-
Notifications
You must be signed in to change notification settings - Fork 1.1k
Description
Capacitor Version 7.4.3
INTRODUCTION
Hello from Australia!
My name is Scott and I'm using the sdk @openai/agents-realtime and I'm having a huge problem with it in the capacitor app.
Basically it works perfectly on the android device, google chrome browser and safari browser but on the ios device i have a small bug that i cannot erradicate.
Basically how the app works is that a webRTC is created on the client side and it streams audio from the client side to openAI when the client speaks into the microphone openAI replies back in audio. It's awsome.
THE PROBLEM
The problem I'm having is that when the audio first starts to play on the ios device it stops then starts then stops and starts on the first play. After the first play, it works perfectly.
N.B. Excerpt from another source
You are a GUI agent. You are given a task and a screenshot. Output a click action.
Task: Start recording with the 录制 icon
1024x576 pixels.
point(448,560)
This is definately a capacitor bug because i can get it to work perfectly in the safari and chrome browsers and on an capacitor app on an android device but it malfunctions on the first audio play on a capacitor app on an ios device.
THE LIKELY CAUSE
The reason for this error is because capacitor apps for ios use a special wrapper (WKWebView) that mimics safari and the reason this error doesn't occur in the safari browser is because safari's audio handling has been built to handle this situation but the wrappers (WKWebView) that are used in frameworks like capacitor haven't been just yet, let me explain this in more detail.......
Safari (the full browser) runs in a long-lived WebKit process that usually has the AVAudioSession already active (or quickly activated) after a user gesture. When WebRTC/audio starts, Safari often has the route + sample rate “hot,” so first playback is smooth.
WKWebView on the otherhand (the wrapper that capacitor and many others are using atm) starts cold and so first audio play from a webRTC will stop and start and stop and start a few times on first play as the audio sets up from scratch each time on first play. So to fix the error it would be pretty easy on your end because all you really need to do is pre-activate the AVAudioSession inside capacitor.
RESOURCES
The sdk is below but in the project I am giving you via github the sdk is provided via cdn so you don't have to install it but the documentation for this sdk is below if you still want to read it:
https://openai.github.io/openai-agents-js/guides/voice-agents/quickstart/
I made a youtube video showing you how it works on everything except ios device.
I have already made you a simple project in capacitor, javascript and html using this library from openAI and you can use this project to debug the problem with capacitor only you will need to create your own openAI client secret key from the openAI console here;
https://platform.openai.com/api-keys
Also because the cdn sdk is using webRTC, the app must be hosted on a https local server not http so therefore you will need to create the two certificates to enable this using the unix comands below from the root directory:
-
Install mkcert (once)
brew install mkcert -
Install the local root CA (once)
mkcert -install -
Create a cert specifically for your IP
mkcert -cert-file ip.pem -key-file ip-key.pem 123.456.78.9 (your ip address on your machine)
I have already completed the imports for these two certificates so you just need to make them and keep them in the root directory.
i have already made all the configurations for ios and android for you to run this project on your own device via xcode and android studio and I have already set up the capacitor.config and vite.config.js files only you will need to put your own ip address there as i have still got mine there.
Here is the project I have built for you so you can use it to debug the issue:
https://github.com/scottywm/capacitorTest.git
To run the project you need to use vite on port 5173, just run the command below from the route directory:
npx vite --port 5173
If you need help getting the project started and have other questions I'm happy to chat with you over a zoom meeting if you like. Just email me at [email protected].
Please action this asap because i've been working on my app all year and im almost finished and now this bug in capacitor is a fatal flaw so please fix it.
Other API Details
Platforms Affected
- iOS
- Android
- Web
Current Behavior
The capacitor app works perfectly on an android device and i can even get it to work perfectly in the chrome and safari browser but when I use capacitor to make it into an app it malfunctions on an ios device when the audio first starts playing. The first audio play on an ios device stops then starts then stops then starts. This is terrible!
Expected Behavior
The audio must play smoothly on both ios and android devices without stops and starts.
Project Reproduction
https://github.com/scottywm/capacitorTest.git
Additional Information
I've been working on this app for nine months staright now and this error is fatal so it must get fixed ASAP!!!